Reprinted with permission from www.fdaweb.com
Former CDRH chief of ophthalmic devices Morris Waxler and leading Houston, TX ophthalmic surgeon Stephen G. Slade came to a televised Mexican stand-off 9/28 on the safety and effectiveness of elective LASIK vision correction. After the seven-minute CNN segment, anti-LASIK activists accused Slade of making false statements in it.
The segment opened with Waxler saying LASIK’s approval was mistaken because his review team focused on making sure there was no loss of visual acuity from the procedure and did not pay enough attention to other problems like post-procedure glare, halos and night driving problems. His examination of post-approval FDA experience reports showed that only 60% of patients were able to get rid of the glasses and contact lenses — this, plus the level of adverse events demonstrated to him that LASIK is “a failure,” Waxler said.
Slade disagreed, calling LASIK “arguably the most-studied elective procedure in the U.S.” with over 16,000 eyes “extensively studied” for the issues cited by Waxler –“The science is there. All branches of the military have approved it, including the astronauts.”
Waxler responded that he “heartily disagreed” with Slade’s comments, though he respected him “a great deal.” He said he had looked at the PMAs and confirmed that patient problems remain after a year, for a failure rate of over 50%, counting failure to be able to discard glasses and contact lenses, 18% reporting glare, halos, and dry eyes. “It took me 2-3 years to figure out I was wrong to discount haze, halo, glare … people have a miserable time with their LASIK.”

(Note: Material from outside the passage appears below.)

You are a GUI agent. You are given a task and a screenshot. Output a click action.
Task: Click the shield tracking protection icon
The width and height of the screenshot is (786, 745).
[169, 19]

The studies cited by Slade, Waxler said, were done by “people who have a financial interest in the outcome. Not one independent study has been done. … some of the military ophthalmologists have a side business in doing this … they have profited mightily. LASIK has been promoted as if it was like having your fingernails manicured or your hair curled. It’s not. You’re taking a perfectly formed cornea, messing it up by making a slice, putting a flap over … you have a lot of problems.”

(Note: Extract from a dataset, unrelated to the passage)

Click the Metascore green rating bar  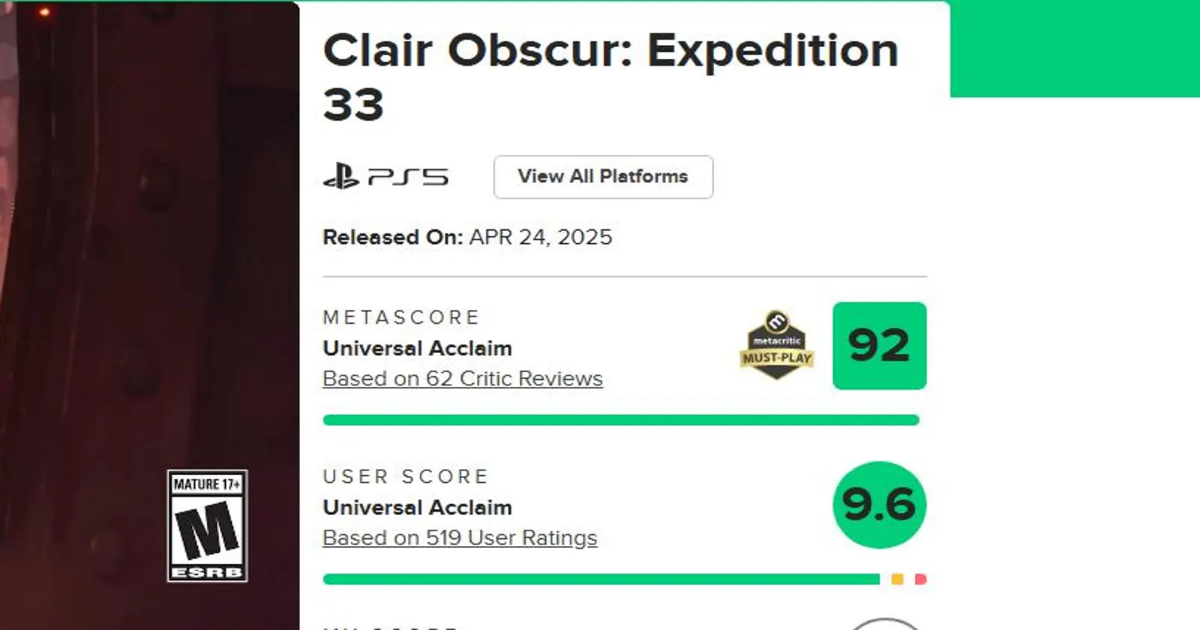click(x=620, y=420)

Slade responded that he disagreed with everything Waxler said. Night vision for driving “is better after LASIK than before LASIK,” Slade contended, adding that “FDA agrees with this.” Some of Waxler’s data come from 20-year-old technology, Slade said, challenging viewers to think what their laptops and cell phones were like 20 years ago. LASIK is no longer performed by “slicing” the cornea but by use of lasers. As for dissatisfied patients, “we will do everything we can for them.” Ectasia (corneal scarring) rates are far lower than Waxler said, and there a now new drugs for dry eye, Slade told CNN.
In on-line reactions to the CNN segment, injured LASIK patient Paula Cofer said it was “a lie” that LASIK surgeons “are very interested in helping patients with LASIK complications. … For one thing, they have NEVER reached out to us, and for another, they know there’s nothing they can do for us. I’ve been to several of the so-called ‘best’ surgeons in the country and even Canada and the UK. They just want us to shut up and go away. Their latest line of defense is saying that all of the problems occurred on the old technology. That’s another lie. I hear from patients almost daily who were injured on the ‘latest’ technology.”

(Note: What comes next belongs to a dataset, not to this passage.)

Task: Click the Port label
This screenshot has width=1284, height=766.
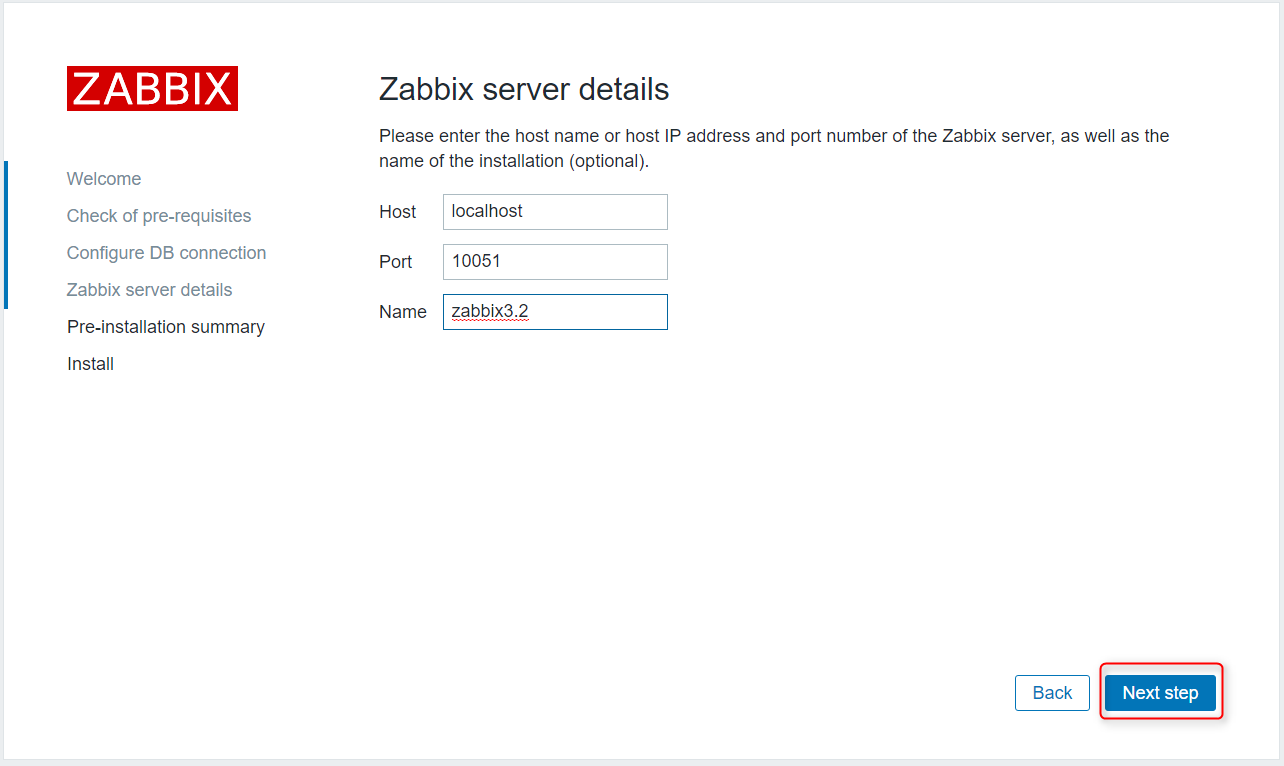Action: 395,262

Cofer challenged Slade or one of his colleagues to debate her in an open public forum on the risks vs. “supposed benefits of LASIK. Slade says the science is not there to support Dr. Waxler’s statements. I’ll prove that it is.”
Another patient alleged “industry retaliation” against patients who publicly complain.”We were targeted, stalked and harassed by the LASIK industry and its agents because we spoke out about problems with LASIK publicly,” this person wrote in an e-mail. “The industry, surgeons and their thugs were willing to ruin us to shut us up. This is what happens when individuals speak out against multi-billion dollar industries.”
Injured patient Dean Kantis, operator of the Life After LASIK Web site, told his email network that he had been called by Slade after the CNN segment aired to argue issues Kantis had emailed to him. During the conversation, Kantis wrote, Slade contended “more than once” that the LASIK flap does heal. This is a contentious issue in the LASIK community; Kantis said he told Slade that the post-LASIK flap loses 98% of its strength and as reported in Scientific literature never heals. Slade ended the conversation quickly after that, Kantis said.
Texas patient Sylvia Stephens emailed the network after seeing the segment. “I’ve had 2 procedures on my left eye and 3 on my right eye, all done by Dr. Slade. My left eye is not perfect, but I’m satisfied with it; however, my right eye had very bad double vision after an enhancement. I had the 3rd procedure to try to correct the double vision. The doubling is not as bad now but I cannot see clearly out of that eye at any distance – near or far. It bothers me constantly as it is my dominant eye. I regret having the surgery. And in my opinion, Dr. Slade is one of those doctors who will never admit a mistake or that something may be wrong. He was recommended to me as being ‘the very best.’ I beg to differ.”